(Provided information begins)
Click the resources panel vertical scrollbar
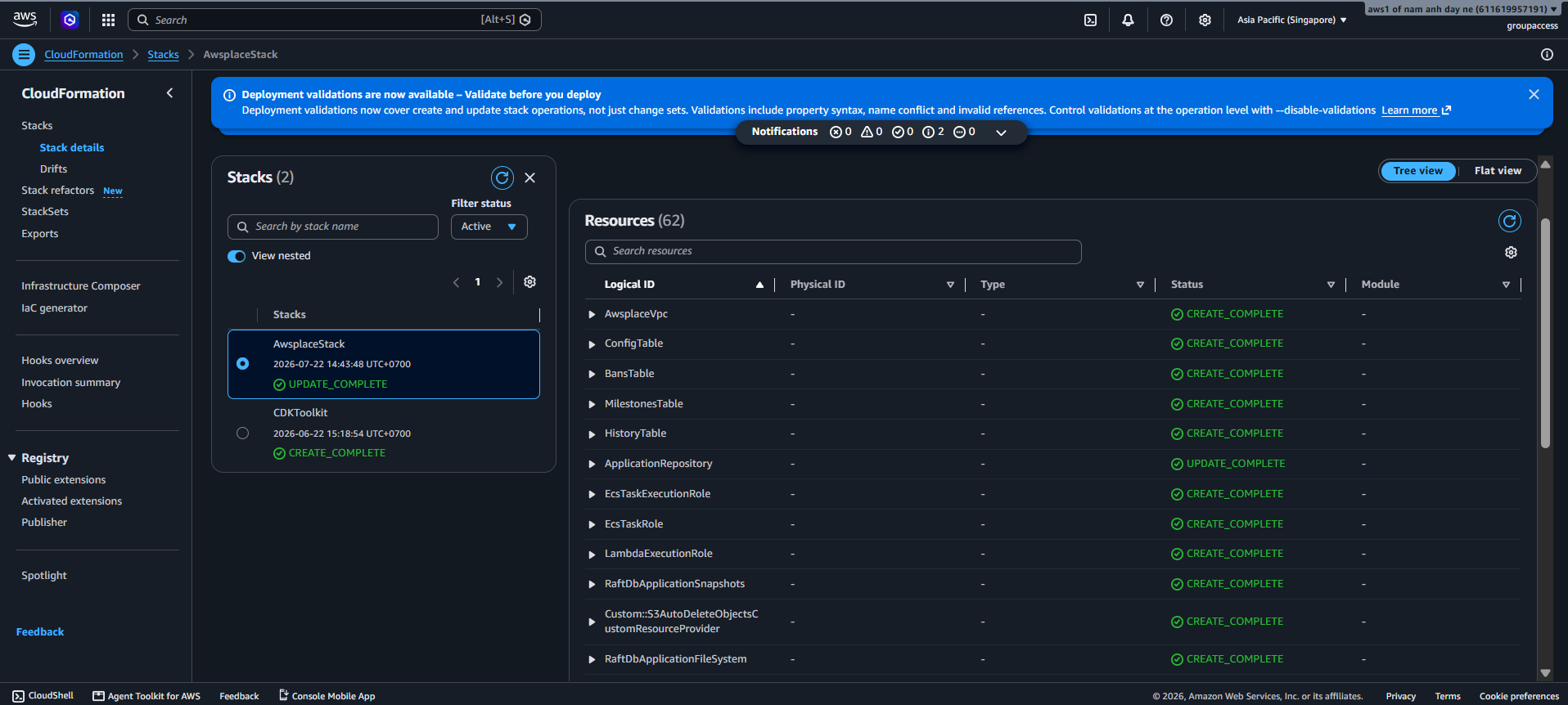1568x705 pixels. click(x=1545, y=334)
(Provided information ends)
(Provided information begins)
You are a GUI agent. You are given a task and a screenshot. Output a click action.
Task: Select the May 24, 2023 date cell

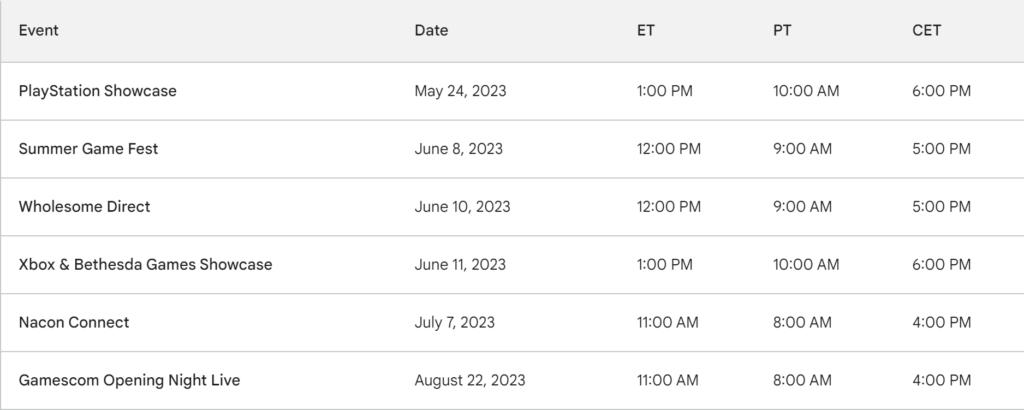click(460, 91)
(Provided information ends)
(Provided information begins)
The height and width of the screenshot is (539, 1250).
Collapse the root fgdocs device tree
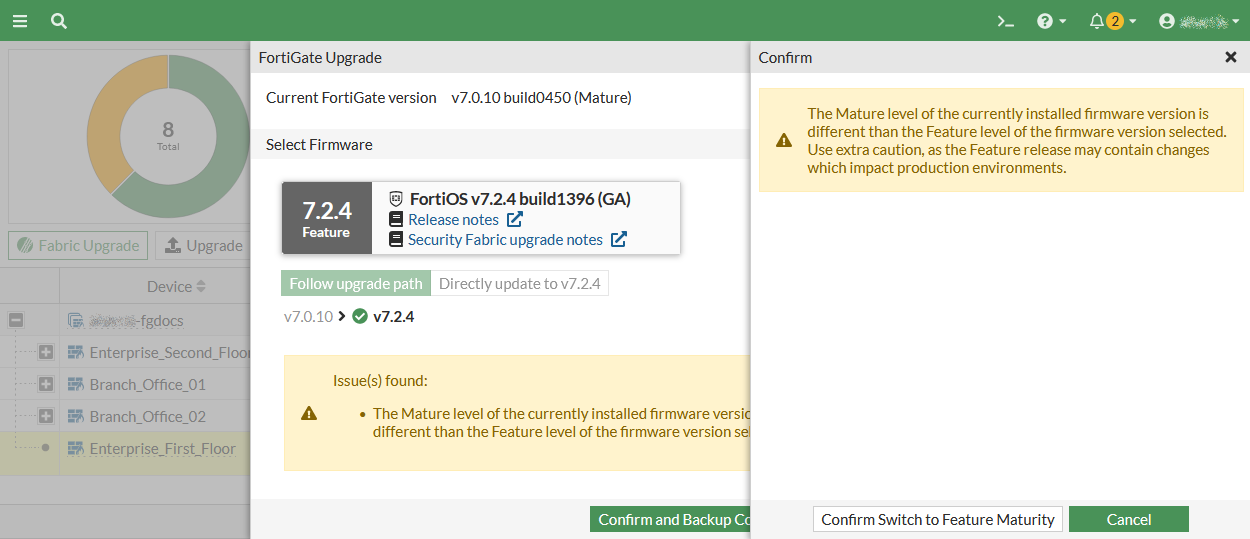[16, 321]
(Provided information ends)
- _Work to be completed_
A single number is the answer here: the count of lines in the listing that hold the string "screenshot".

- _Exercise solution_
2